== Activity ==
Please filter the entries for the word "computer" and copy every line that has it.

━━━━━ Source records ━━━━━

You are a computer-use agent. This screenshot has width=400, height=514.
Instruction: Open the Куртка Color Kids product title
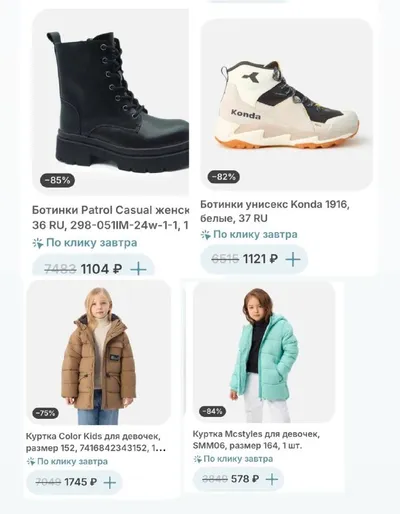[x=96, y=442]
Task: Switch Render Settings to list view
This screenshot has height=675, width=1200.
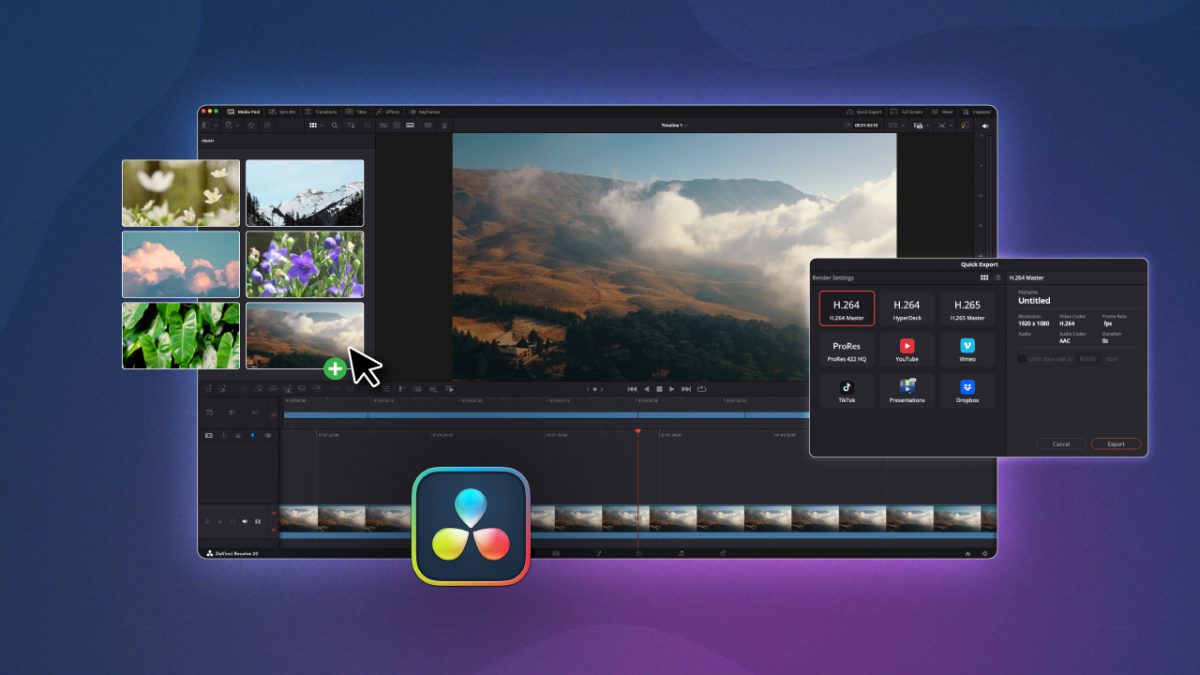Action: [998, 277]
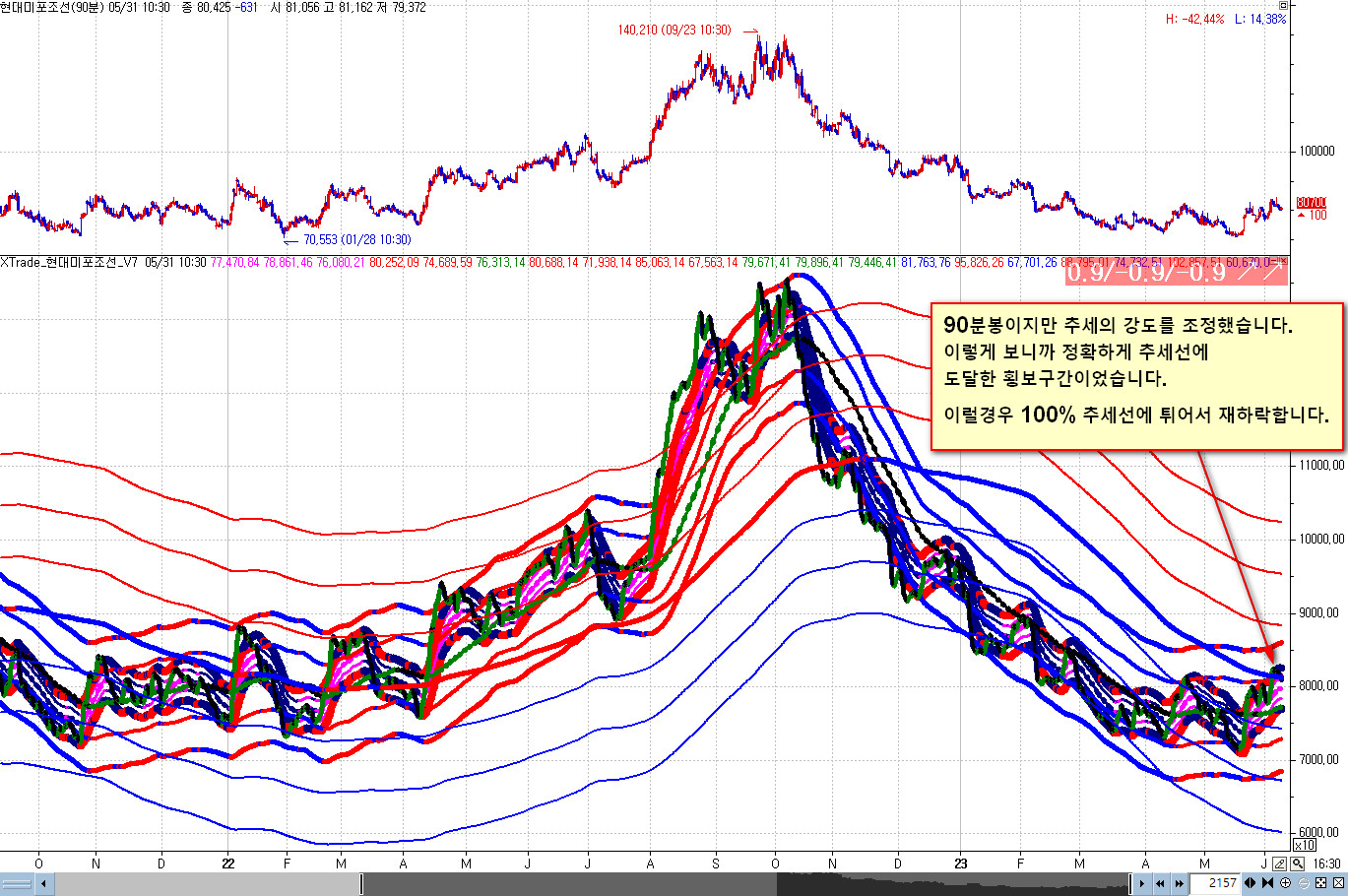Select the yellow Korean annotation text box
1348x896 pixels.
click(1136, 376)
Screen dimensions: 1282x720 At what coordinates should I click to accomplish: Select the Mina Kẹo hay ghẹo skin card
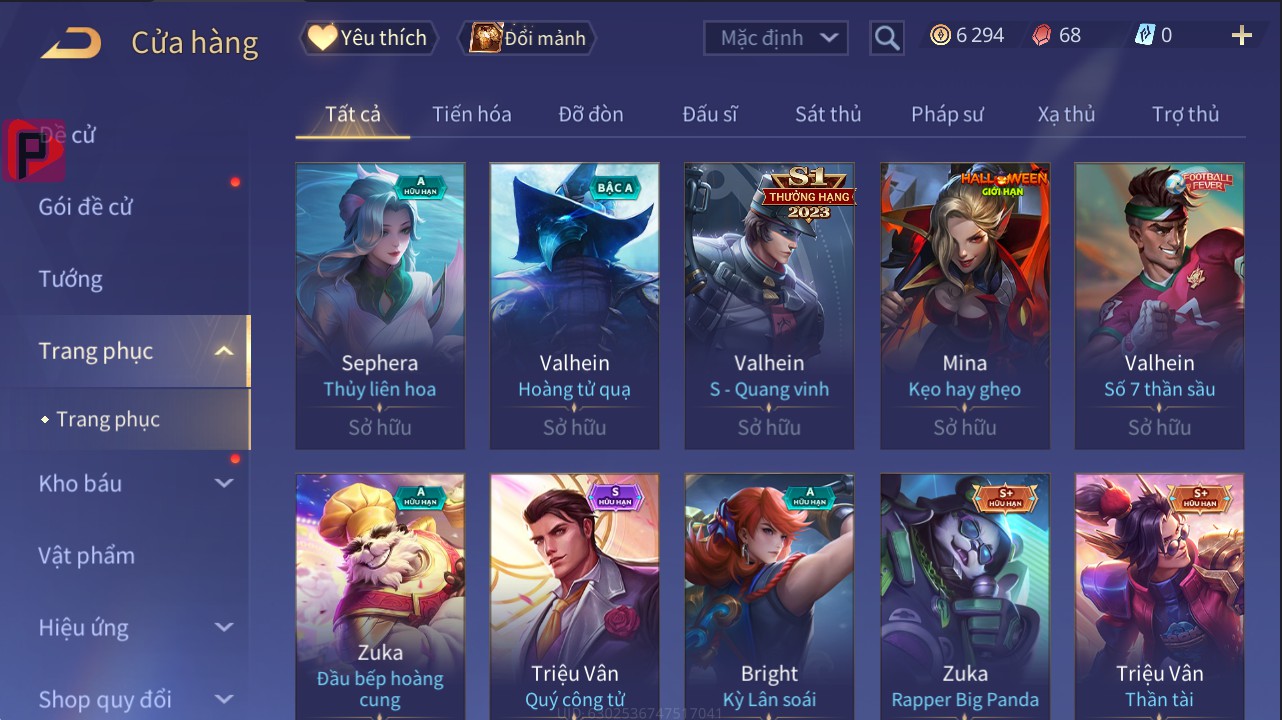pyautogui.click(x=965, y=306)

━━━━━
━━━━━ Source records ━━━━━

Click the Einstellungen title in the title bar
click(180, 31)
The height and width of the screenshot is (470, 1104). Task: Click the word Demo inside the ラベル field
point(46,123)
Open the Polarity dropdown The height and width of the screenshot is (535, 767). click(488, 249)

━━━━━
━━━━━ Source records ━━━━━

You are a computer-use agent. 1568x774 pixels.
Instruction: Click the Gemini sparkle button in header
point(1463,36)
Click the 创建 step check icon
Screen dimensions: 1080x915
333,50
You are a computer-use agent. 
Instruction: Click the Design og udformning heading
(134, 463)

━━━━━

== Solution for this problem ==
You are a computer-use agent. This screenshot has width=400, height=514.
You are a computer-use agent. 1568x774 pixels.
You are a computer-use agent. 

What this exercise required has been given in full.